19. This decision has been repeatedly quoted and followed, but it is submitted that it is most unsatisfactory. We have already seen that there are the greatest difficulties in considering the contract as that of an indemnity apart from the statute; and the principle upon which the decision is based is the assumed common law doctrine, rather than the words of the Act. To the objections already stated may be added, that so great is the injustice involved in it, that in practice it is universally rejected, and policies are for the most part bought and sold without inquiry as to the continued subsistence of an insurable interest. The offices themselves, as was remarked by Lord Chancellor Sugden, have not found it to be for their benefit to act upon the rigid rule of law, but generally pay without inquiry.(v) So great indeed, according to the general opinion of mankind, would be the impolicy and injustice of doing otherwise, that an office taking such a course might as well, it would seem, shut its doors at once.(w) There is, however, a prodigious difference between obtaining a thing as a concession and being entitled to it as a right; and so strong appears the feeling at the present time in the profession against this decision, that it is by no means improbable that it may be shortly reviewed in a higher court than that in which it was decided. Should the decision of the highest court of appeal be in favour of the more restricted construction, it is then submitted that the case calls for the interference of the legislature, and the statute should be amended in accordance with the ordinary practice, which would be done by [ *24] enacting that no greater sum should be recovered than the value of the interest of the assured in respect of which the policy is effected. It is by no means desirable that the restrictions against gambling insurances should be removed, and in fact the chances would be so much against the insurers in such transactions, that it may be assumed that no respectable office would willingly undertake them. To require an adequate insurable interest at the time at which the insurance is effected, would be sufficient to discourage wagering insurances; but no subsequent cesser or failure of that interest ought to have the effect of destroying a valuable property, and altering a contract with a third party.
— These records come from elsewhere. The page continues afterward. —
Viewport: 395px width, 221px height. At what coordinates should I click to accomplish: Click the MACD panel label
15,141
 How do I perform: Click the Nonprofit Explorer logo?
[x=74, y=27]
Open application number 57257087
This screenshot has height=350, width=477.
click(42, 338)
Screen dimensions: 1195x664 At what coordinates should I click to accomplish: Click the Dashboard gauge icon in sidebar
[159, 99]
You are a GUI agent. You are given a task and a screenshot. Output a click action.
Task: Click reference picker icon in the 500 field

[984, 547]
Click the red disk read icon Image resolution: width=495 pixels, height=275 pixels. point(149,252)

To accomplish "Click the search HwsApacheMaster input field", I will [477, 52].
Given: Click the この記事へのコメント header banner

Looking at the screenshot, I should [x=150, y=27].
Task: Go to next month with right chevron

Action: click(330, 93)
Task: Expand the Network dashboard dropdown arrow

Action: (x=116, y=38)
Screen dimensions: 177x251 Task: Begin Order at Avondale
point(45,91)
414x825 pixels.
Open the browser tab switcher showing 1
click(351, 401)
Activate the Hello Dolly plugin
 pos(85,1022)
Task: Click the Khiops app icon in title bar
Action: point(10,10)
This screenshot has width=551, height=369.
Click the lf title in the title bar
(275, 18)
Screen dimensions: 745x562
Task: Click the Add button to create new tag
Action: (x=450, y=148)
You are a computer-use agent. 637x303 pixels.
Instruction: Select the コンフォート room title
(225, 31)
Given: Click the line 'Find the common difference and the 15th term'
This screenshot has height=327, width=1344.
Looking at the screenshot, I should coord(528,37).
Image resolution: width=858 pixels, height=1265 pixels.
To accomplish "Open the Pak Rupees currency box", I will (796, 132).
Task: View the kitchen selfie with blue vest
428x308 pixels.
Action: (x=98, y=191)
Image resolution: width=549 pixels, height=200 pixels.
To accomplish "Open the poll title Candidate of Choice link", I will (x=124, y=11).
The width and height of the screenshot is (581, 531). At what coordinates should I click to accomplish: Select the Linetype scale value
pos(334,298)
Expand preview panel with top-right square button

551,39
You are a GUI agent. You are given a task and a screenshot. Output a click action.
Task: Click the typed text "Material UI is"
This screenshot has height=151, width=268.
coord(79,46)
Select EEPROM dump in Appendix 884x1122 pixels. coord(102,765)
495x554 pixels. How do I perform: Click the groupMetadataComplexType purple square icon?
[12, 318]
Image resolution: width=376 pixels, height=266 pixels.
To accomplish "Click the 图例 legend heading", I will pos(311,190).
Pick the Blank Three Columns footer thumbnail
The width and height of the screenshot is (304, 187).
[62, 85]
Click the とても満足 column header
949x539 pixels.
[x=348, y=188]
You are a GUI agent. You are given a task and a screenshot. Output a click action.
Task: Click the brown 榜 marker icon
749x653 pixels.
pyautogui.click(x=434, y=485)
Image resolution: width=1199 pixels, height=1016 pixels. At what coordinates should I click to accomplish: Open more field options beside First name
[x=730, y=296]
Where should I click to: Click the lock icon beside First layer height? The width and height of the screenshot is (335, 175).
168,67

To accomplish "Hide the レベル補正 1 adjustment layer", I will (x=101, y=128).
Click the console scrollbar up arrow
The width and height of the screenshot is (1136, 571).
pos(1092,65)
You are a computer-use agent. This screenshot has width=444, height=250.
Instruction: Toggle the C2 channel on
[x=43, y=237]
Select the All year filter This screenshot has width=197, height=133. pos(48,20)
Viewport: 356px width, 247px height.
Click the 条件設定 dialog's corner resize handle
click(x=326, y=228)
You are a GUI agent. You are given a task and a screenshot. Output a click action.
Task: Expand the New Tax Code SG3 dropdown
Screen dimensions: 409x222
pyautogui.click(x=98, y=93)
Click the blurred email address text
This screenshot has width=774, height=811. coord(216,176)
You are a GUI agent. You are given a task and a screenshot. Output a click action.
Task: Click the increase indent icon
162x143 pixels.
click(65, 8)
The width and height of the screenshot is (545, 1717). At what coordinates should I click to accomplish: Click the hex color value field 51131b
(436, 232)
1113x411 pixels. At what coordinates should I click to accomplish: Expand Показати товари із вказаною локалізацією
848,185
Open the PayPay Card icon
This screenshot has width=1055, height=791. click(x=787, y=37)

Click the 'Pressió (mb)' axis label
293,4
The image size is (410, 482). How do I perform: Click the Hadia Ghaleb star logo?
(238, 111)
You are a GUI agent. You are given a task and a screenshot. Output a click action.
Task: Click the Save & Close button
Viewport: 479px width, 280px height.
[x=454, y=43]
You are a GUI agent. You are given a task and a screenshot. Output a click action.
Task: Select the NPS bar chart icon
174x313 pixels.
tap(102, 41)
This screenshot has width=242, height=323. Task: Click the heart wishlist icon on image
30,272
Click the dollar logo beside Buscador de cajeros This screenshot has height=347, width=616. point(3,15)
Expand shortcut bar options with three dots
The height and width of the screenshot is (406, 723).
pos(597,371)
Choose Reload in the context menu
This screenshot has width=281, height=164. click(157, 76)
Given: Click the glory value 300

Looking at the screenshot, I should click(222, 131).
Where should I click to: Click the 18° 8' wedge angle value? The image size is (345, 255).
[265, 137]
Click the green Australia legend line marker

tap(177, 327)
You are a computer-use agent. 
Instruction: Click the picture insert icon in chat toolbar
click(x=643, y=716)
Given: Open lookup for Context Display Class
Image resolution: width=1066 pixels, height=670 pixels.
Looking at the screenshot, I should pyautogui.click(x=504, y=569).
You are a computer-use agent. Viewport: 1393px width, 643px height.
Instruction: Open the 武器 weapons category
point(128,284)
20. It does not appear that it is necessary that the interest of the insured should be continuous, but that, on the contrary, when it has expired, as in the case of a debt, by its payment, a fresh interest subsequently acquired, such as a further debt incurred between the same parties, would be sufficient to satisfy the statute, if owing at the time at which the claim is made. Neither is it necessary that the insurable in

(u) Godsall v. Boldero, 9 East, 72.

Phillips v. Eastwood, Ca. temp. Sugd. 291.

(w) See evidence given on that point, Barber v. Morris, 1 Moo. & R. 66.